Short exercise 1 » Return the notebook text on training Alias-Free GAN in Colab word for word, in full.

Given text »
This is a notebook for training Alias-Free GAN on a Colab GPU instance.

Repository: https://github.com/duskvirkus/alias-free-gan

# GPU check

If this fails change the runtime type in `Runtime > Change runtime type > Select GPU`.

In [1]:
!nvidia-smi -L

GPU 0: Tesla P100-PCIE-16GB (UUID: GPU-708a59ae-a05f-4885-1218-48d39f6d8f69)


## Connect Google Drive

This notebook is designed to be used with google drive connected. If you'd like to use it without google drive you'll have to make changes.

The main reason behind this is Colab sessions automaticall shut off after a number of hours (~10 for free and ~20 for pro). This risks loosing training progress if it's not saved to persistent storage.

Short exercise 2 » Retype the lines of the listing below, beginning at the line that has "Viewport: 990px width, 740px height." and stopping after the line that has "tap(449, 683)", and nothing else.

Provided material »
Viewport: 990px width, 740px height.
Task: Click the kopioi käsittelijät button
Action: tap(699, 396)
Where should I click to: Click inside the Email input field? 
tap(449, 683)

--

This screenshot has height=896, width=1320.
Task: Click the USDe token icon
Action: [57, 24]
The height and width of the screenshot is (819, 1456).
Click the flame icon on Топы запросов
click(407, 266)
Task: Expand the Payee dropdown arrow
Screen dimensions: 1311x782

Right answer 1 »
This is a notebook for training Alias-Free GAN on a Colab GPU instance.

Repository: https://github.com/duskvirkus/alias-free-gan

# GPU check

If this fails change the runtime type in `Runtime > Change runtime type > Select GPU`.

In [1]:
!nvidia-smi -L

GPU 0: Tesla P100-PCIE-16GB (UUID: GPU-708a59ae-a05f-4885-1218-48d39f6d8f69)


## Connect Google Drive

This notebook is designed to be used with google drive connected. If you'd like to use it without google drive you'll have to make changes.

The main reason behind this is Colab sessions automaticall shut off after a number of hours (~10 for free and ~20 for pro). This risks loosing training progress if it's not saved to persistent storage.

Right answer 2 »
Viewport: 990px width, 740px height.
Task: Click the kopioi käsittelijät button
Action: tap(699, 396)
Where should I click to: Click inside the Email input field? 
tap(449, 683)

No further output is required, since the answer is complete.